### GIVEN EXERCISE
Using the PyMKS overview below, answer these questions.
(a) What does the abbreviation MKS stand for?
(b) Which three steps do the MKS workflows boil down to?
(c) In what programming style is PyMKS written?

### ARTICLE
------------

PyMKS Overview

Travis CI License Documentation Status PyPI version Circle CI

PyMKS is an open source, Pythonic implementation of the methodologies developed under the aegis of Materials Knowledge System (MKS) to build salient process-structure-property linkages for materials science applications. PyMKS provides for efficient tools for obtaining a digital, uniform grid representation of a materials internal structure in terms of its local states, and computing hierarchical descriptors of the structure that can be used to build efficient machine learning based mappings to the relevant response space.

The various materials data analytics workflows developed under the MKS paradigm confirm to the data transformation pipeline architecture typical to most Data Science workflows. The workflows can be boiled down to a data preprocessing step, followed by a feature generation step (fingerprinting), and a model construction step (including hyper parameter optimization). PyMKS, written in a functional programming style and supporting distributed computation (multi-core, multi-threaded, cluster), provides modular functionalities to address each of these data transformation steps, while maximally leveraging the capabilities of the underlying computing environment.

------------

### GIVEN MATERIAL
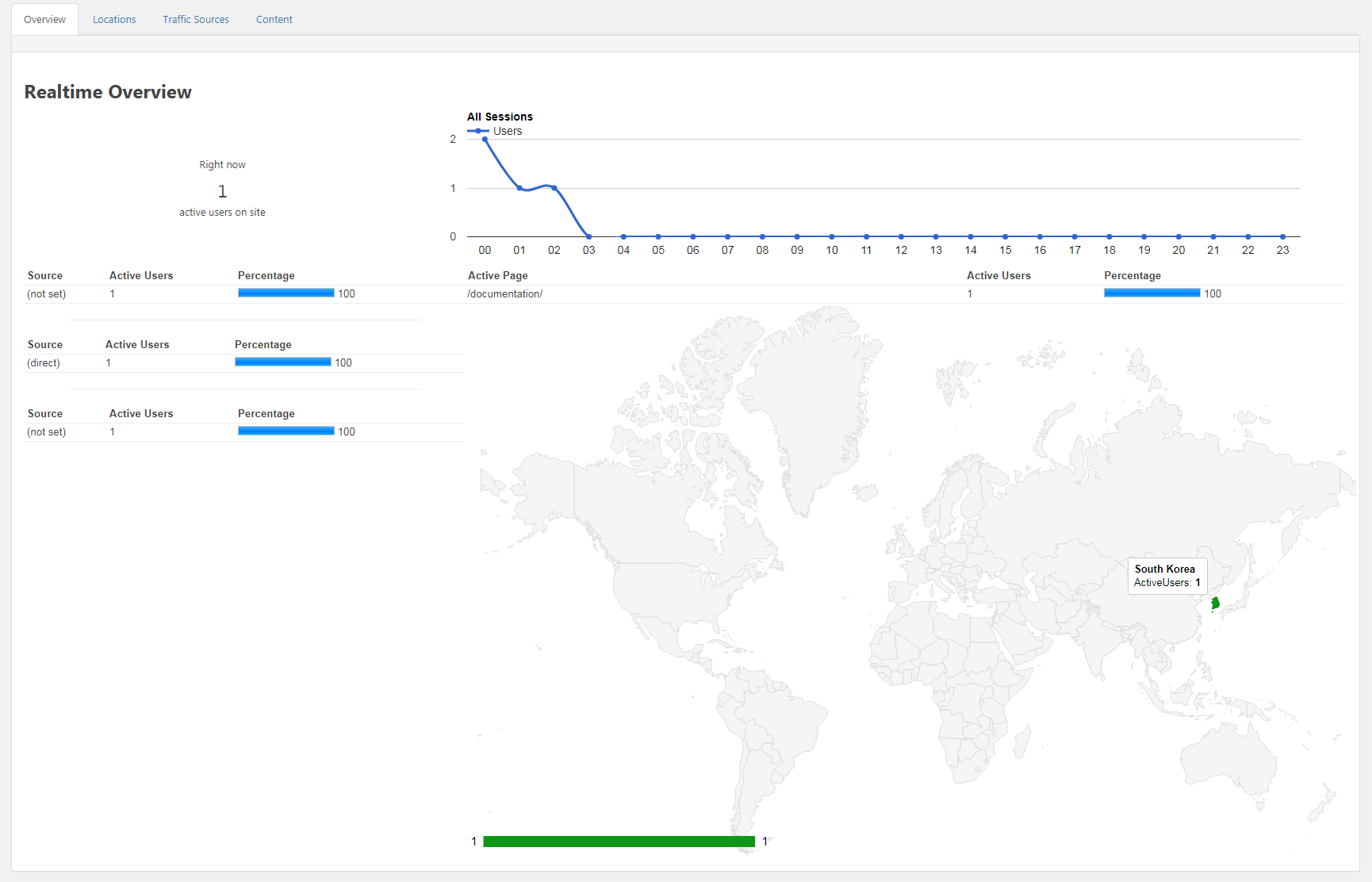
Task: Click the chart data point at hour 23
Action: coord(1282,236)
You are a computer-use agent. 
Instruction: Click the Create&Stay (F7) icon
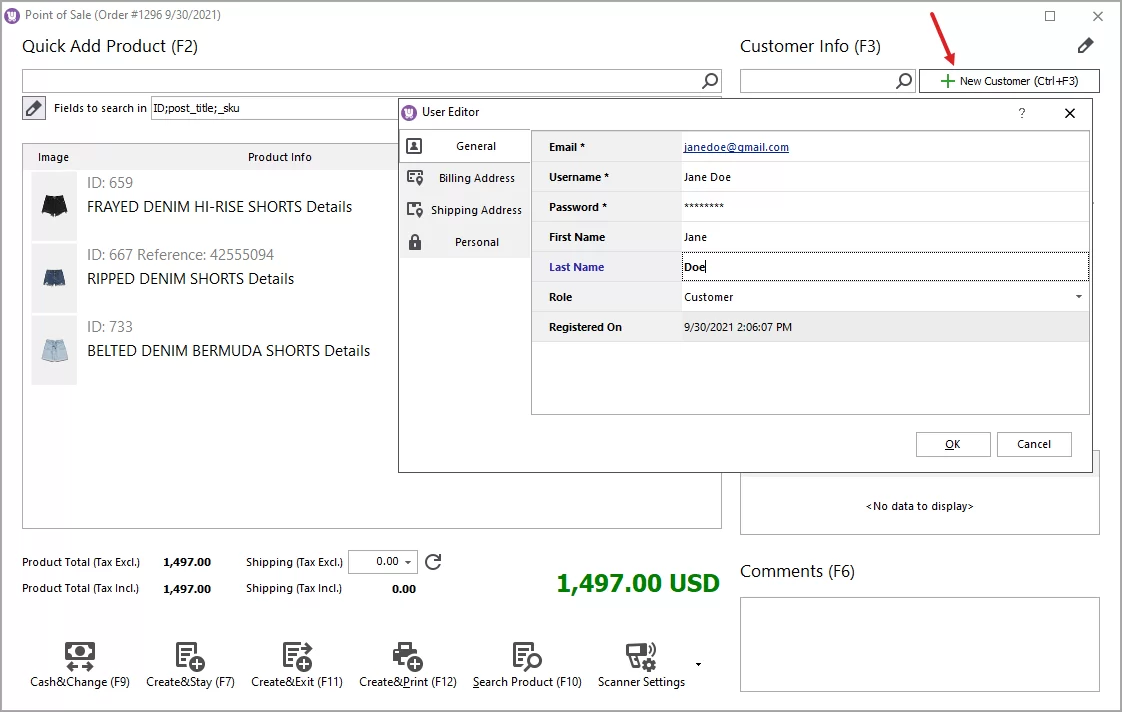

------------

### ANSWER TO THE PROBLEM
(a) Materials Knowledge System
(b) A data preprocessing step, a feature generation step (fingerprinting), and a model construction step (including hyper parameter optimization)
(c) A functional programming style